We had a beautiful quiet night among trees and took time to explore the Parque Cientifico Y Educativo with a number of meteorites displayed, a centre with underground museum and video show where scholars were visiting, learning all about space, planets, meteor showers etc.
In this area 18 meteorites have to date been unearthed, among them the Chaco, the second largest in the world ( the largest meteorite known is the Hoba meteor near Grootfontein in Namibia – we were proud to relate where we came from and for the curators it was the first time meeting people from Namibia!). This area, known as Campo de Cielo, is the largest meteor impact field know to-date. This remote stopover has been a total surprise to us and can be recommended to fellow travelers when in the Chaco area.
We continued on the RN89 via Quimilí up to Taboada, then northerly via Santiago del Estero to Terma de Rio Hondo, a stretch where poverty prevails, a harsh and dry land. Finally we ended at camp Inti Punku with 6 thermal pools.
The camping site was close to Embalse Rio Hondo, a large dam.
In this town every house seems to have hot water fed from the vast termas – even the toilets were flushed with hot water! It is a buzzling spa town with 200 hotels, but not pretty or well kept – it seems to have had its best times in the past.
We left via the RP11 and near Lamadrid continued on the RN157 –the area seems poor, lots of small houses, plenty of rubbish and plastic.
At Monteros we got on to the RP307 and proceeded along the lush Camino de Valle, a mountain road with its 1294 bends through the tropic forest of Reserva Natural Rio Los Sosa with Ferns,Laurels and Cedars and its prolific parrots.

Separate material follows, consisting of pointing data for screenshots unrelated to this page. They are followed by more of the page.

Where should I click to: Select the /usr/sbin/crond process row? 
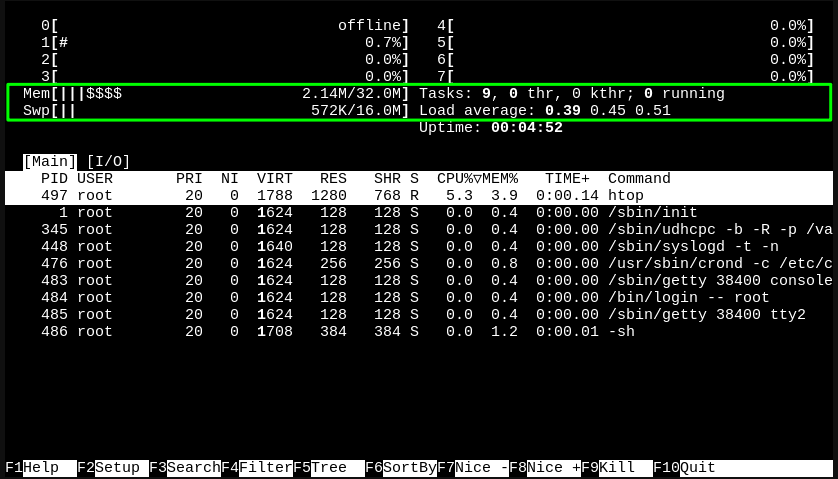pyautogui.click(x=418, y=264)
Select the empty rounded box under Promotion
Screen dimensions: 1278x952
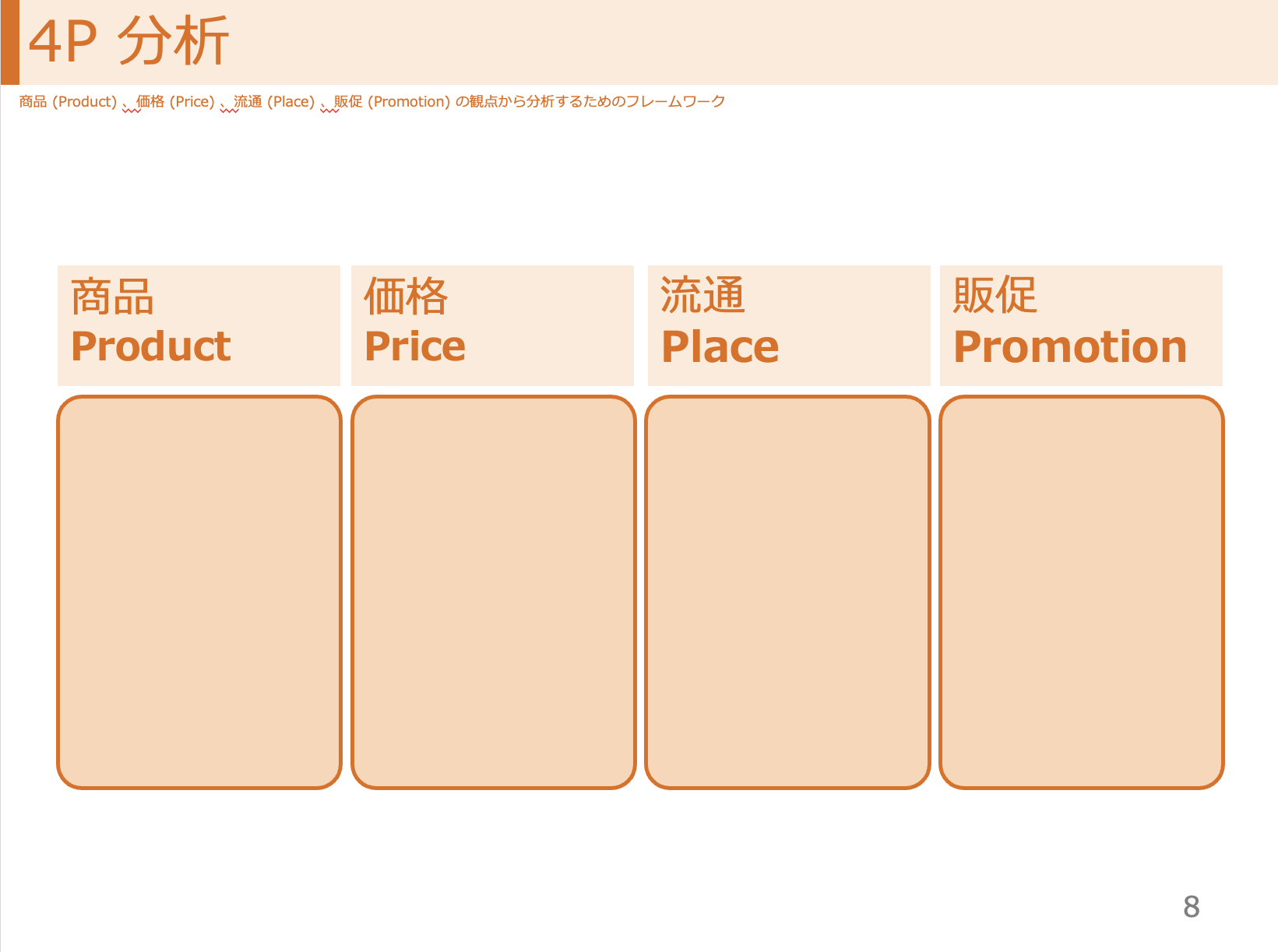pos(1081,592)
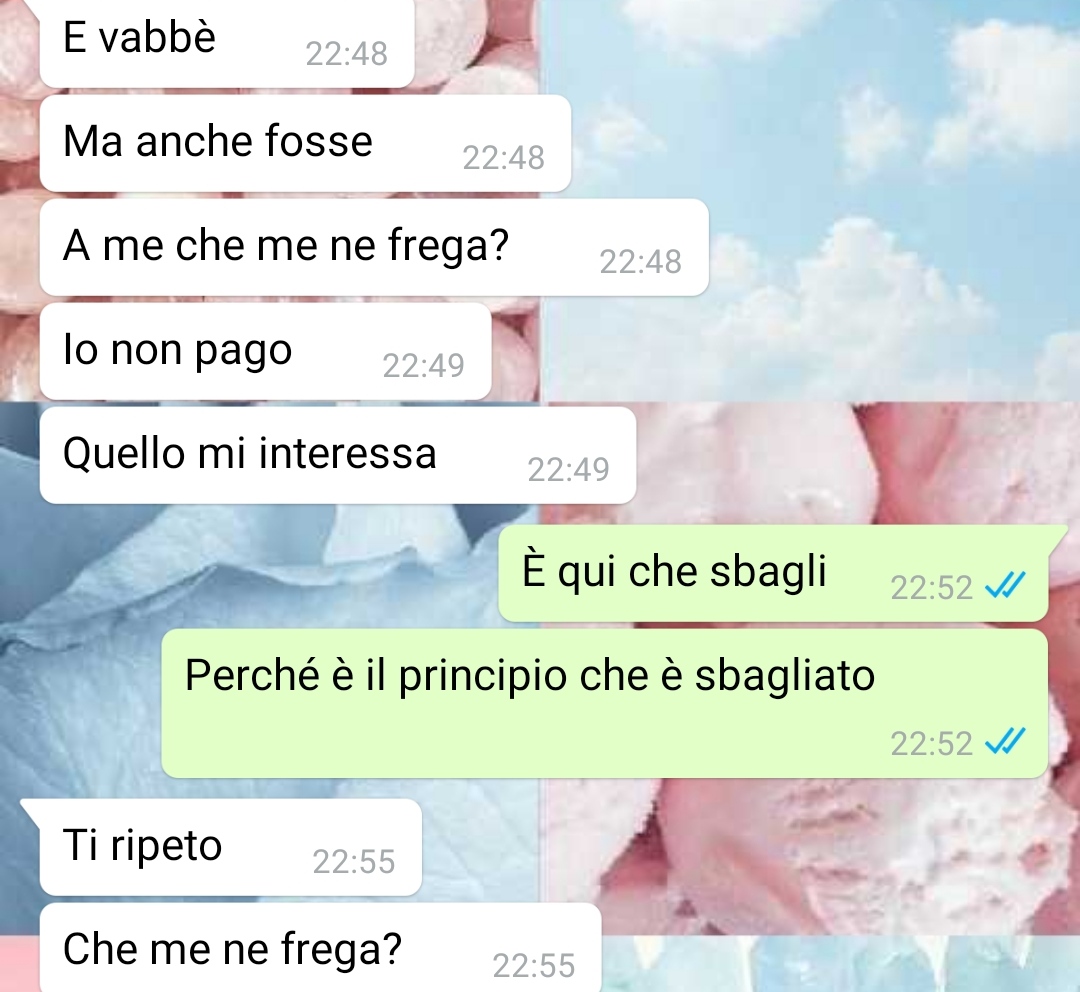Tap the "A me che me ne frega?" message

click(x=374, y=247)
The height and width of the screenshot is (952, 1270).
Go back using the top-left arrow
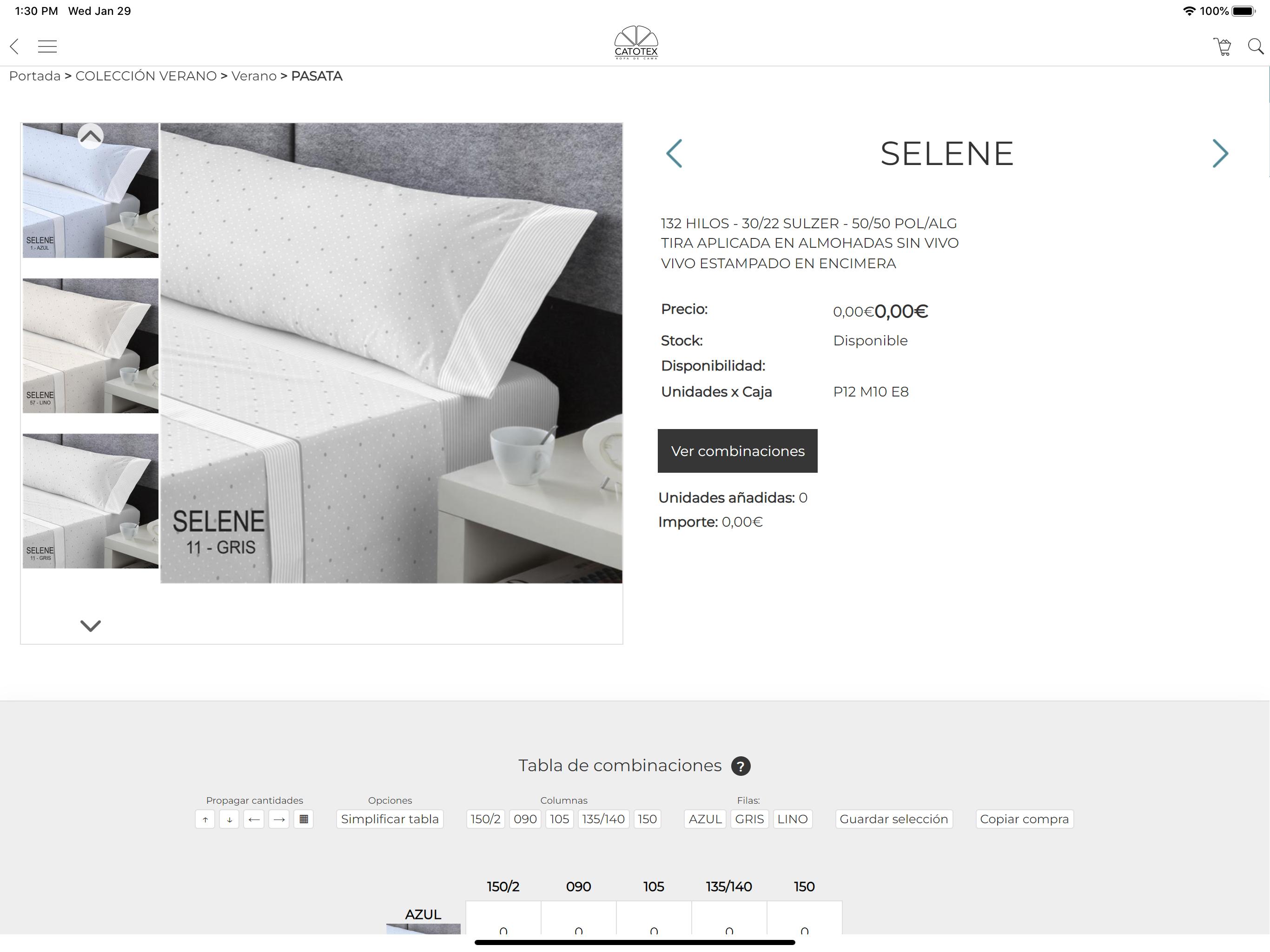coord(14,46)
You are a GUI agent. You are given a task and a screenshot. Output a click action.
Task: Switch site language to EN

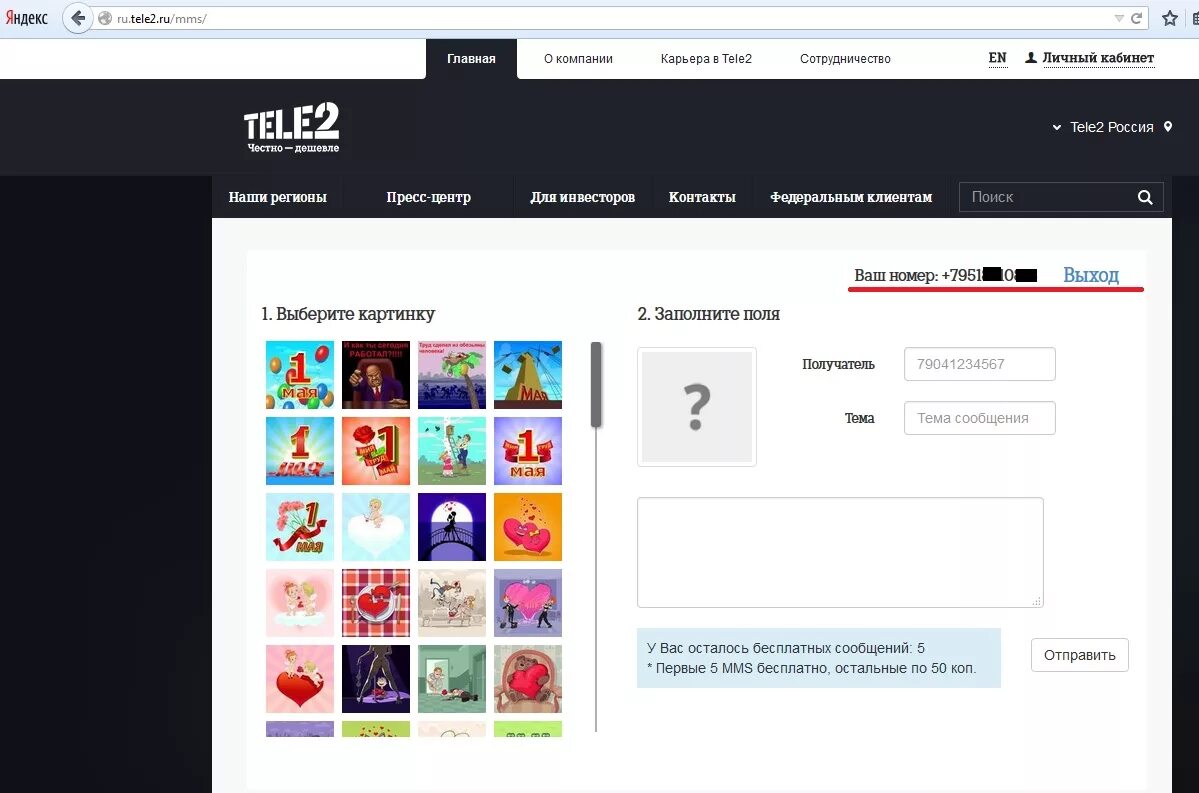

The road took us from 230m to 1800m and at Parque Provincial de los Menhires we looked at the 129 geoglyphs in mist and 7deg C. They are more than 2000 years old.
By the time we reached the mountain retreat of Tafi de Valle it was miserable and we took refuge at the well appointed Las Castañas Cabañas. This little village offers many restaurants and artesanial shops.
Next morning we woke up to a misty morning and continued the mountain route to 2900m towards Amaicha de Valle, the landscape changed to semi-desert with large cacti.
Our visit to the Pachamama museum was snookered as they were closed on Sundays. Already the exterior looked very interesting and we hoped that we should have a later opportunity.
We proceeded to the Ruinas Indigenas de Quilmes – a large terrain where the Quilmes peoples resided in times past. It is also a popular spot visited by Argentinians themselves to witness their forefathers cultural remains.
From here we followed the Ruta del Vino Tucuman to the Ruta del Vino Salta and the wine estancias grew in size and beauty until we reached Cafayate, where our first stop was at an ice cream parlour (Heladeria) selling wine ice cream in the flavours Malbec and Torrontes wine – delicious! The night we stayed at Camping Luz y Fuerza at the southern entry to Cafayate, windy, dusty but ok as there was not much choice.